■ **Exercise aim**:
Please copy the lines below word for word, from the line with "This screenshot has width=1920, height=1080. Find" to the line with "Describe the element at coordinates (820, 918)", including both of those lines.

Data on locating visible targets
--- Start ---

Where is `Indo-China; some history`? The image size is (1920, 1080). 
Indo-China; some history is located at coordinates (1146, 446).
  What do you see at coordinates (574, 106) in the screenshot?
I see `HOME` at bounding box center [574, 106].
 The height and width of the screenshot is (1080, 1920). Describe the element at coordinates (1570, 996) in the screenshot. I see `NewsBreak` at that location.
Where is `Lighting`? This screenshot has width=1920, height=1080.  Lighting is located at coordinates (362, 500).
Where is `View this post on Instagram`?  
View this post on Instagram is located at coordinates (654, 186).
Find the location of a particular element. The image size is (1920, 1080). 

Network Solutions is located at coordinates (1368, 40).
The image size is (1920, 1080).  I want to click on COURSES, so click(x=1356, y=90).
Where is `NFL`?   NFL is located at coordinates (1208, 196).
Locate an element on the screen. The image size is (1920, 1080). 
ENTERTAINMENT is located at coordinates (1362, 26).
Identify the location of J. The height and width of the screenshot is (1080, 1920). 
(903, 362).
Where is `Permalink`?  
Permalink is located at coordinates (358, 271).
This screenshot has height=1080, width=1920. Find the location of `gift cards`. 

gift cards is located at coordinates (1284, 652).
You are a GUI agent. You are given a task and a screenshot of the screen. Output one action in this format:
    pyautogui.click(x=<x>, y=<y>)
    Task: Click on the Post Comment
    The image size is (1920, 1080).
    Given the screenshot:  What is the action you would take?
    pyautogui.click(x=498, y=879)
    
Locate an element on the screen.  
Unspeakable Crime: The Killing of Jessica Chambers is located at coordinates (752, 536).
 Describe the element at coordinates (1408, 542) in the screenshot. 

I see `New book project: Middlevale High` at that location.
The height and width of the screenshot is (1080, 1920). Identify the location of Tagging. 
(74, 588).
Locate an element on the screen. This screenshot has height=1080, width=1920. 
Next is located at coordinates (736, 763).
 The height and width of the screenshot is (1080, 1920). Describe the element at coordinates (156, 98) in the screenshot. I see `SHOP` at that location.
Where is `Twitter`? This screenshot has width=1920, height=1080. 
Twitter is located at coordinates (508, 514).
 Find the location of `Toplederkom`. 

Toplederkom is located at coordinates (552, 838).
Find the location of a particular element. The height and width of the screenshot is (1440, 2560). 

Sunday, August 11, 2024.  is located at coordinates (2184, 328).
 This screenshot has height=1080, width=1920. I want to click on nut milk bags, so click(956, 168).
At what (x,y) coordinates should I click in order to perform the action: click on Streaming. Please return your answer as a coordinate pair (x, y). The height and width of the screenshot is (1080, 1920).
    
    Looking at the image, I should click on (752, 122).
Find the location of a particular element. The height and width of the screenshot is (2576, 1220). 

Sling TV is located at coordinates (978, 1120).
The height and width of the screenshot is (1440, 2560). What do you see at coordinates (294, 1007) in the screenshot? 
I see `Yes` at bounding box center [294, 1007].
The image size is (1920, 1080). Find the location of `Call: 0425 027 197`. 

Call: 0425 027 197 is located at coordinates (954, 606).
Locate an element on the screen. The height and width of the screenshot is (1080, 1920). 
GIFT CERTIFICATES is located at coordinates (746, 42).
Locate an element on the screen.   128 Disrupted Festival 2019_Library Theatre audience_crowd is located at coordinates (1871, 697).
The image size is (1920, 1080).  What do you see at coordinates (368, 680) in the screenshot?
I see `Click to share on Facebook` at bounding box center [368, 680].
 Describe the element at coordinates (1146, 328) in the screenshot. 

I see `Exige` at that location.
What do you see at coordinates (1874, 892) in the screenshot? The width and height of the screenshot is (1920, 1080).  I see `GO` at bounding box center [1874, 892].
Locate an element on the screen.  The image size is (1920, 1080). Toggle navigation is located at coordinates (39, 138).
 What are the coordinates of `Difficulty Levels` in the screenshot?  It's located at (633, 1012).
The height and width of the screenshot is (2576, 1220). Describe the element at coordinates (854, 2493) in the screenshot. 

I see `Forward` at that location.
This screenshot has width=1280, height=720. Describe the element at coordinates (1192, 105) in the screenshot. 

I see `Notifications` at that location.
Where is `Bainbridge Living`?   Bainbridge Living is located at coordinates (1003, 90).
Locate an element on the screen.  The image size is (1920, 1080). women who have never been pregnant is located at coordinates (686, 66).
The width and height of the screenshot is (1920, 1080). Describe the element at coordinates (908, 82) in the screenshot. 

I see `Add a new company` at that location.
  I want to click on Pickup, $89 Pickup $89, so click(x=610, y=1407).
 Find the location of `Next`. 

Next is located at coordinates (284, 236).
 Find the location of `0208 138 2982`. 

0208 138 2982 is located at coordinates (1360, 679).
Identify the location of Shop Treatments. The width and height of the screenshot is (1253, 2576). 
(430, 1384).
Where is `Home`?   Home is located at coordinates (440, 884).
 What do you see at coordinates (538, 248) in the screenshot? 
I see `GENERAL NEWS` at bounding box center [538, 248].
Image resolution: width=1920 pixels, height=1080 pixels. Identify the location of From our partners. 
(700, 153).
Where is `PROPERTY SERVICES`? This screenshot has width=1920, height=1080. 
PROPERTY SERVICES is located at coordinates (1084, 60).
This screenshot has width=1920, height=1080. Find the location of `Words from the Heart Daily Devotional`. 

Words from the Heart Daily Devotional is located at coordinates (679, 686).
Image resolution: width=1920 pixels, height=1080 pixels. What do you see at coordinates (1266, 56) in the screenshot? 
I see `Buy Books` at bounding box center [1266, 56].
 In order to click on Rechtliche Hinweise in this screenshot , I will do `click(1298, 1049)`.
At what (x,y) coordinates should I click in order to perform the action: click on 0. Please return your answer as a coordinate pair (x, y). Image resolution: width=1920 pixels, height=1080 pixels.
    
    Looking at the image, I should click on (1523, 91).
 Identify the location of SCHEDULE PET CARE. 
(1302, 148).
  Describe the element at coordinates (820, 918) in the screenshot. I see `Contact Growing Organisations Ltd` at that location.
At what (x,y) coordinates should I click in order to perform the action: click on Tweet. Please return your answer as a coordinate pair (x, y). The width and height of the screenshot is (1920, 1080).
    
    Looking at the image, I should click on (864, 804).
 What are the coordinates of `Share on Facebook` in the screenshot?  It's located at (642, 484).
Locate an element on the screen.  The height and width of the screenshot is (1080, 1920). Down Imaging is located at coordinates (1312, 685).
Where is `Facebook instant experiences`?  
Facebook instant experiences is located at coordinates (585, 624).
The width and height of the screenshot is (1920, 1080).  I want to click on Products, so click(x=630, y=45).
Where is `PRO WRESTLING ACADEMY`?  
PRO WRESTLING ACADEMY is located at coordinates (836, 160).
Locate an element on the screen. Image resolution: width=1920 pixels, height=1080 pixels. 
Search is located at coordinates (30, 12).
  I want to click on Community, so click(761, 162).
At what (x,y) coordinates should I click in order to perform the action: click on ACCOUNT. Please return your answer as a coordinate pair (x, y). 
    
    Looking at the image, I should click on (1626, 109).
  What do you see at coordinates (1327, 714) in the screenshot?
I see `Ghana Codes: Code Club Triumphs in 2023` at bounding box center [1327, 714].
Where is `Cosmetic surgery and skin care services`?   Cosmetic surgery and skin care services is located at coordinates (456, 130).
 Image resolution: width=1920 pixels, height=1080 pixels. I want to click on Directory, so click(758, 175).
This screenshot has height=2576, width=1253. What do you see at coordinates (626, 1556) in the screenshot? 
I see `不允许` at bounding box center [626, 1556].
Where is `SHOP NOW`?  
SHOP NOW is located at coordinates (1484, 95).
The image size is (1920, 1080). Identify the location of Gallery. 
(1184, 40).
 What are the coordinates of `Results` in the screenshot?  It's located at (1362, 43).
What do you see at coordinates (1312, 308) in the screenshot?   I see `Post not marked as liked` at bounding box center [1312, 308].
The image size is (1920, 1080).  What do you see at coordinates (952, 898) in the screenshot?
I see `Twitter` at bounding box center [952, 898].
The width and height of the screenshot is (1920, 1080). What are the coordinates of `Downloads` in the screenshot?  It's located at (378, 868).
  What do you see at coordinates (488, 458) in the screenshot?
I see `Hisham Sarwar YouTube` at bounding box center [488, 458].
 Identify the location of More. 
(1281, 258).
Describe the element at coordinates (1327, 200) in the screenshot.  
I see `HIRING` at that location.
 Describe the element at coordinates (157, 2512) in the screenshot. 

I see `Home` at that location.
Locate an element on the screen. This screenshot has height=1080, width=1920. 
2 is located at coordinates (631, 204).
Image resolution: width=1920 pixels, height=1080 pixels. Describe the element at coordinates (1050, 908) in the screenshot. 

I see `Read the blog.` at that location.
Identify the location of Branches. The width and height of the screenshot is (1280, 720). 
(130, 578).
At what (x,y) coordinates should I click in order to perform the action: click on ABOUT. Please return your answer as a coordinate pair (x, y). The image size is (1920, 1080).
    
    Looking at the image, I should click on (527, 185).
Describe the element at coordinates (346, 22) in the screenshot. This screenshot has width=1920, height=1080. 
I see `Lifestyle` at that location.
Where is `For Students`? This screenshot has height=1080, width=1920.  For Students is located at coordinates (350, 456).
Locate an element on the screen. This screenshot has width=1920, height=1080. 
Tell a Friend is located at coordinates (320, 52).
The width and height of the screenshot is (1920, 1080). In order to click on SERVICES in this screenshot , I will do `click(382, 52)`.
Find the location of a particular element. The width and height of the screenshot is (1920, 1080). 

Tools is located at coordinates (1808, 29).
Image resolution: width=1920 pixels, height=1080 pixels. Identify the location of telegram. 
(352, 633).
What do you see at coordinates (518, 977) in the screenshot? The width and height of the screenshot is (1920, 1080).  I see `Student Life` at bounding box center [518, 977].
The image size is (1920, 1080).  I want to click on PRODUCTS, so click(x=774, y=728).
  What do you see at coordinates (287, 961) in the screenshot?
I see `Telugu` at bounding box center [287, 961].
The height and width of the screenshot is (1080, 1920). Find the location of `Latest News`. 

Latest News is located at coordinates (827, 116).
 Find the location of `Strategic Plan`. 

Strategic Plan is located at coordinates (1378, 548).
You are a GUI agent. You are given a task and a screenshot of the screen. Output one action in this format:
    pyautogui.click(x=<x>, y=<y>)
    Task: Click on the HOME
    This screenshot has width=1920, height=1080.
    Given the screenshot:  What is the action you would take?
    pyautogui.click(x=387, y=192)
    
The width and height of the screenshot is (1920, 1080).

--- End ---

■ **Worked solution**:
This screenshot has width=1920, height=1080. Find the location of `Words from the Heart Daily Devotional`. 

Words from the Heart Daily Devotional is located at coordinates (679, 686).
Image resolution: width=1920 pixels, height=1080 pixels. What do you see at coordinates (1266, 56) in the screenshot? 
I see `Buy Books` at bounding box center [1266, 56].
 In order to click on Rechtliche Hinweise in this screenshot , I will do `click(1298, 1049)`.
At what (x,y) coordinates should I click in order to perform the action: click on 0. Please return your answer as a coordinate pair (x, y). Image resolution: width=1920 pixels, height=1080 pixels.
    
    Looking at the image, I should click on (1523, 91).
 Identify the location of SCHEDULE PET CARE. 
(1302, 148).
  Describe the element at coordinates (820, 918) in the screenshot. I see `Contact Growing Organisations Ltd` at that location.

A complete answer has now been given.